Tuesday, October 7, 2014

What Spiders Have Taught Me



It's October, so what better time to write about something scary?
Spiders, as anyone with a frontal lobe can tell you, are creepy. They are creepy as hell. I’ll be clear, though and say that yes, there’s a difference between something being “creepy” and something being “scary…” though sometimes, it can be both. Spiders are a great example:

Spiders scare the living hell out of me.
Spiders are creepy little monsters full of fun little surprises.

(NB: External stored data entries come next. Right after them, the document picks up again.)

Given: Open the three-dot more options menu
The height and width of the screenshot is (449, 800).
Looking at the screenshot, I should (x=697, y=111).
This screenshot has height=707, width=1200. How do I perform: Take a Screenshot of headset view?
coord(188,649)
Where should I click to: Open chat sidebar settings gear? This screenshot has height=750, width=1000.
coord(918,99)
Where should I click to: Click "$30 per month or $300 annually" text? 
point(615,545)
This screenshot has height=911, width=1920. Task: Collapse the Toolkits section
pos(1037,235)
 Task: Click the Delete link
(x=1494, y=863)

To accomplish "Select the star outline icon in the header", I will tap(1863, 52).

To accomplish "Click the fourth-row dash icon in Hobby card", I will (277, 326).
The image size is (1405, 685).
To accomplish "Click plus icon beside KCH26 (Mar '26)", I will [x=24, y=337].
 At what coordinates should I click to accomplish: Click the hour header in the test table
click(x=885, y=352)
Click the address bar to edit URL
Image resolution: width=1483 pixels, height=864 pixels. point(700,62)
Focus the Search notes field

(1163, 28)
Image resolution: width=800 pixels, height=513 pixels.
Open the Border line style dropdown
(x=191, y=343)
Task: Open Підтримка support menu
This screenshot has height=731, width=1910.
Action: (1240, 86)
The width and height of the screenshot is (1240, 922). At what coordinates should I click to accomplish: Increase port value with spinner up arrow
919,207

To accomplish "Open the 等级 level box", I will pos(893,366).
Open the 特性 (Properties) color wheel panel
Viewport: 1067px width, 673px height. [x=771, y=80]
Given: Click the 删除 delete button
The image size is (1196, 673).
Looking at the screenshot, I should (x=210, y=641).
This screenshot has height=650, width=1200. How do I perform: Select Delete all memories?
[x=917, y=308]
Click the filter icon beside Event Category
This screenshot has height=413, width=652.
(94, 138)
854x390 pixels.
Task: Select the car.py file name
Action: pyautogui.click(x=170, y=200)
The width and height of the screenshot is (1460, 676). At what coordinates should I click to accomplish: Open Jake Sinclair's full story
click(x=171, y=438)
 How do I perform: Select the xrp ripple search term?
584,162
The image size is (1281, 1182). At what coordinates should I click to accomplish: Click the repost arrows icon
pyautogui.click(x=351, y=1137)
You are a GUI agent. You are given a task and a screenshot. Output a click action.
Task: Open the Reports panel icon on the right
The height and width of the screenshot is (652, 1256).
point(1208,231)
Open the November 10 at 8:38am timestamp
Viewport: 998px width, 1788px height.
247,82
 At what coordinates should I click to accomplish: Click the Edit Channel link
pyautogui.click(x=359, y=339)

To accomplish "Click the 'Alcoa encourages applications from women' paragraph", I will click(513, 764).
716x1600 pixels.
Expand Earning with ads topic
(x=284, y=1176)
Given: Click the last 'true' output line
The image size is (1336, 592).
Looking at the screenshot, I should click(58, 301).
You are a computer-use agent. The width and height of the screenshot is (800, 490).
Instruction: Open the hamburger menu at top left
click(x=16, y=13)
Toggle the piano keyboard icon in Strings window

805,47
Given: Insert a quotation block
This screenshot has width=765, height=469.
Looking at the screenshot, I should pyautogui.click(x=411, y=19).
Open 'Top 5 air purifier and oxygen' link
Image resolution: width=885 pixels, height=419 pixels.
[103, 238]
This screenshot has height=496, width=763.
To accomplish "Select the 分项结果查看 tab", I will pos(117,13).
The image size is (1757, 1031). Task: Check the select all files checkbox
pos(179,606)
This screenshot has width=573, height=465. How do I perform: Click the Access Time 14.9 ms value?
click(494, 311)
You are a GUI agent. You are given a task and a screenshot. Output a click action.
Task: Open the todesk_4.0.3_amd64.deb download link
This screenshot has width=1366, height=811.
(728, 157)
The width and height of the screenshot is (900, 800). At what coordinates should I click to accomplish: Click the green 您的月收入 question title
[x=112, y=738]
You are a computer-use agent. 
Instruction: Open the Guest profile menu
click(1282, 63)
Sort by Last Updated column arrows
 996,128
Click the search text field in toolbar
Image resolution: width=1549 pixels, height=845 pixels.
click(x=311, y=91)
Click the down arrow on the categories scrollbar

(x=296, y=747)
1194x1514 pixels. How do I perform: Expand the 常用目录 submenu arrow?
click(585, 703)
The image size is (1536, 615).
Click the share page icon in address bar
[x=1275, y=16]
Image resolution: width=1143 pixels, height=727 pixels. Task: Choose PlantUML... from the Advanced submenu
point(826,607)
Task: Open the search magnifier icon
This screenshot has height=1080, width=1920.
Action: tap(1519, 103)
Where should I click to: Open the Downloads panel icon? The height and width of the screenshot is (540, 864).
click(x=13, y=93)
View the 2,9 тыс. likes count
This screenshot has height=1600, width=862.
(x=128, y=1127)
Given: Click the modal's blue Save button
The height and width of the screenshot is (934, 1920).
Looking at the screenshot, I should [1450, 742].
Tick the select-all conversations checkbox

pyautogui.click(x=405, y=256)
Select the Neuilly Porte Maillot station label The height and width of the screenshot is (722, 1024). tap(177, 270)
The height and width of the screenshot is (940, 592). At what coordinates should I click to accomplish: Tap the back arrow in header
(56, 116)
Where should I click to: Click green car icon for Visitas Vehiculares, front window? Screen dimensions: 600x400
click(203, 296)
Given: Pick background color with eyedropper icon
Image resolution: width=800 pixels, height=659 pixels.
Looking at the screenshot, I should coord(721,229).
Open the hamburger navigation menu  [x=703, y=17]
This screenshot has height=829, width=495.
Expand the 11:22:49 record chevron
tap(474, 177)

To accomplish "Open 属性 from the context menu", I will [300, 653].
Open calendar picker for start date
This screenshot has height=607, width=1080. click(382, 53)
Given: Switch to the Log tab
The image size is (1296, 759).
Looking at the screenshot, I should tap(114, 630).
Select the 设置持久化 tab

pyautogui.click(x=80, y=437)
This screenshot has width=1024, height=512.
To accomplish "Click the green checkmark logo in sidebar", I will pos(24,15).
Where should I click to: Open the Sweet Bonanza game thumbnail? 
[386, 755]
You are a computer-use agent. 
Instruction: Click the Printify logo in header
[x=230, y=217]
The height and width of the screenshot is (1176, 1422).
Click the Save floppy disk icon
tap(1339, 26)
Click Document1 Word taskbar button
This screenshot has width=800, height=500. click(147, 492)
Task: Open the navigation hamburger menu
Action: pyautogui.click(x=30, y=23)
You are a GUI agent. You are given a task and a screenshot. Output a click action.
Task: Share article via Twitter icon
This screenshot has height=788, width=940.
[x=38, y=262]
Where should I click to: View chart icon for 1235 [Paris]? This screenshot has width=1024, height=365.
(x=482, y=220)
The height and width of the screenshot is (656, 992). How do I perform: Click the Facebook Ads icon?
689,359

I didn’t used to be afraid of spiders. Not really. But when, in elementary school, we talked about what we were afraid of, the number of girls scared of spiders sort of gave me the impression that I was supposed to be afraid of them. Seems silly now but after years of dodging webs and a few nights where I’ve woken with a spider tap-dancing on my face, there’s no going back.

And god help the spider that pops in on me unexpected. I don’t like killing spiders, but instinctive fear is a blood-thirsty juggernaut and I’m not about to stop it. 

My arachnophobia is the Mr. Hyde to my Dr. Jekyll. That said, I do respect the little beasts. They have their own sort of magnificence: they’re perfect in that they always do their jobs (Gil Grissom said the same of bugs, but I feel it’s apt here, too) and focus single-mindedly on the task at hand.

You never see a sweet article about a new litter of baby spiders or a cute video of spiders cuddling. If there’s a spider involved, it’s doing something spine-chilling like being in multitude. Spiders are not sentimental. They are prolific, determined and beautifully methodical.

I was on a train platform late one night last summer. I looked up above my head to check the clock and noticed to my initial horror, a large brown spider. I was a little nauseous at first, but as I watched in disgusted fascination, I noticed it was working on a new web. I was hypnotized watching this spider crawl around and around, pulling that thread from its own body and making a beautiful but temporary death trap.

For that’s the thing about webs: they’re impermanent. They do their job a couple of times, then disappear completely. They’re meant to catch the spiders’ food, then be destroyed. And yet, for all their impermanence, they are still breathtaking. A spider is like the greatest artists who actually put a bit of their self into their work. I remember researching an American Indian and artist who, after learning he was diabetic, used some soda and his own diabetic blood to paint a still life portrait of a skull. 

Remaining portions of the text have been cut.